Neben diesen Standardanwendungen setzen Ärzte*Ärztinnen die extrakorporale Stoßwellentherapie außerdem auch bei einer gereizten und schmerzhaften Achillessehne (Achillodynie),einem Golferellenbogen sowie bei schmerzhaften Entzündungen oder Reizungen im Bereich des großen Rollhügels (Trochanter major) an der Hüftaußenseite ein.

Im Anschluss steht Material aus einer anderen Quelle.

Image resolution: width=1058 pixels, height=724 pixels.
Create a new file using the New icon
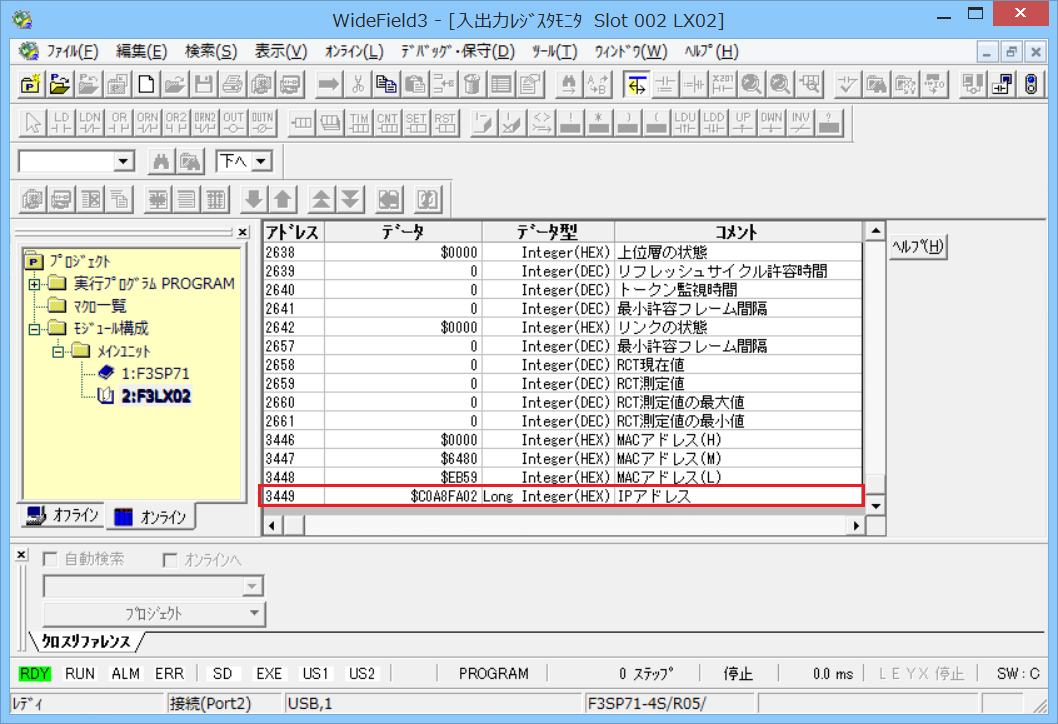click(x=148, y=84)
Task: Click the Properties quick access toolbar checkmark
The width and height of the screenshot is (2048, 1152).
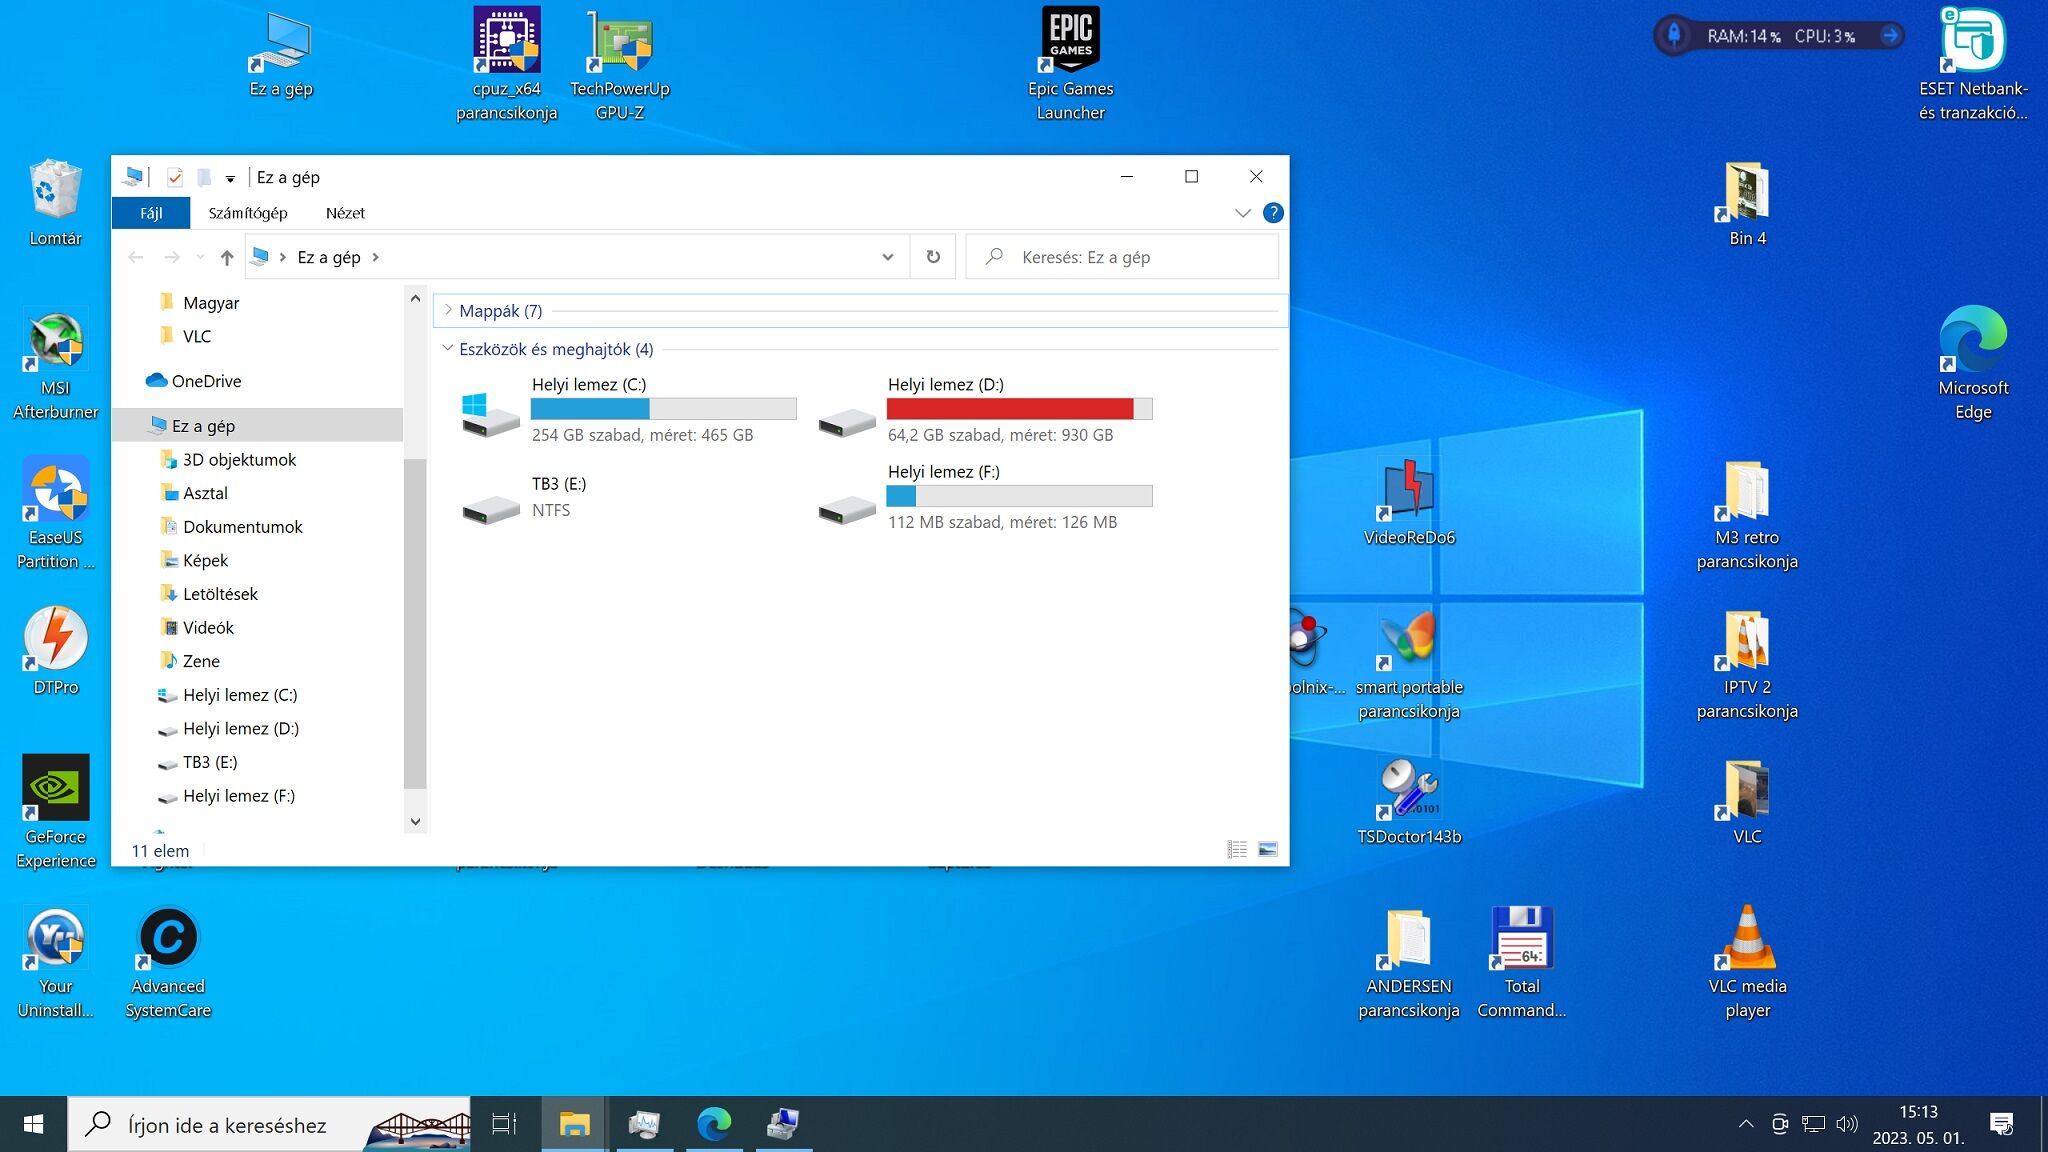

So funktioniert die Stoßwellentherapie
Bevor der*die Arzt*Ärztin eine extrakorporale Stoßwellentherapie durchführt, grenzt er*sie zunächst den krankhaften Bereich mittels Ultraschalluntersuchung oder Röntgenbildern ein. Anschließend stellt er*sie den Schallkopf des Stoßwellengeräts exakt auf den erkrankten Bereich ein. Je nach Erkrankung und Gerät erhalten Betroffene zwischen 1.500 und 2.000 Impulse pro Sitzung.
Die Behandlungen mit geringer Energie, zum Beispiel am Ellenbogen oder der Ferse, werden in der Regel ohne Betäubung und ambulant durchgeführt. Nur bei Therapien mit höherer Energie, etwa bei Verkalkungen an der Schulter, ist in einigen Fällen eine örtliche Betäubung notwendig.
Im Normalfall reichen drei Behandlungen aus. Nur in wenigen Fällen sind mehr Sitzungen erforderlich.